I began wondering about this while testing the latest version of Commander One, a dual-pane file manager for the Mac. Full disclosure – Eltima Software provide me a complimentary copy for review. Commander One also lets you access files on your iPad or iPhone through a cabled USB connection to your Mac.
When a third-party app tries to access and control your Mac through accessibility features, a dialog alert informs you. You must specifically grant the app access to your Mac in Security & Privacy preferences. In iOS on the iPhone or iPad, you may see a similar request to grant an app access to the microphone, camera, photos or another system app.
While testing Commander One, I received a request from the program for permission to control my computer using accessibility features. Before granting permission, I decided to contact Ivan Korol at Eltima to ask why his program needed this access. His quick reply explained it well. In this case, Commander One would use the function keys for shortcuts in the program rather than for their typical iOS assignments.
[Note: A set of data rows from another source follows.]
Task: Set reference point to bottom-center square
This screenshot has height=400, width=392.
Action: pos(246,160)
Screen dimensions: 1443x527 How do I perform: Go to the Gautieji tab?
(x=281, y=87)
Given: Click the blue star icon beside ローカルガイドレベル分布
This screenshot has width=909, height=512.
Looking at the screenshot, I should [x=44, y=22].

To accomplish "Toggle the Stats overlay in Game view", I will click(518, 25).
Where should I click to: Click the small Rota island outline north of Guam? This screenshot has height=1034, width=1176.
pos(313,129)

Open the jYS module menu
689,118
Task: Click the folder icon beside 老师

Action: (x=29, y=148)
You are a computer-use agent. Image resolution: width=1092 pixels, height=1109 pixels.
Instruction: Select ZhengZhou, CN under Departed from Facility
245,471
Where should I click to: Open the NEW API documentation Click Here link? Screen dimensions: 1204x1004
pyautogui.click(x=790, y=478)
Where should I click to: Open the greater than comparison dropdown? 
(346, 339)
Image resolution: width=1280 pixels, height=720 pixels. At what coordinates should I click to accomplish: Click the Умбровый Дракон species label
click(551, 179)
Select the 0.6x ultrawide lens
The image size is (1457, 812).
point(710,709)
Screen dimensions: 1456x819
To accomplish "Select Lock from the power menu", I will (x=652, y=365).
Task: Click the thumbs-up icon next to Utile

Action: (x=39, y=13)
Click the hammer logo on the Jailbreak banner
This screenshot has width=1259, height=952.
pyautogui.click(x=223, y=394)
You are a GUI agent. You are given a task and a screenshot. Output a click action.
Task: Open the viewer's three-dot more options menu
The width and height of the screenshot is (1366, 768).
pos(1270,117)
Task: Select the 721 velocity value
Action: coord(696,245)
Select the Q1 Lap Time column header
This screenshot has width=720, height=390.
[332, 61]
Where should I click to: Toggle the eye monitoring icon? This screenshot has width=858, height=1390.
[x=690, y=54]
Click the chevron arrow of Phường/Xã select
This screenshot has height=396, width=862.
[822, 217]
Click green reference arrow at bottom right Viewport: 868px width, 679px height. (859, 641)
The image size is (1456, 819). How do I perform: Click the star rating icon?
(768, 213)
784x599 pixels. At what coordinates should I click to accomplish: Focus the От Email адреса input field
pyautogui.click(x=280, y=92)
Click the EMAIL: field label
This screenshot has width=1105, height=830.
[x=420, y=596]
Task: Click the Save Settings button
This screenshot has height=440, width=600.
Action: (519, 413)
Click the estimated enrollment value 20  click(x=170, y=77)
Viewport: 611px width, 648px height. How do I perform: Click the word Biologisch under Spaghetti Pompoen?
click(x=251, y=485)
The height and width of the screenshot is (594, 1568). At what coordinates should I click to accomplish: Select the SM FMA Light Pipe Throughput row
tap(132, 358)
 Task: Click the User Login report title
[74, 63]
“You need to provide an access for Universal Controls usage in Commander One only if you are going to use F1-F12. The thing is that these keys are used as system ones (f.e. you can control volume or open Launchpad using them). When you provide an access to these keys for Commander One then they will be used in this software only. You can enable or disable this option by going into Preferences, opening Hotkeys tab and removing or placing the tick in the checkbox next to “Ignore system settings for F1-F12”
Choose apps wisely and always be careful when granting apps access to features on your computer or iOS device. Trustworthy apps are generally not abusing the privilege they are requesting. They are trying to perform a system function that is not normally possible or establish better integration with the operating system or other apps.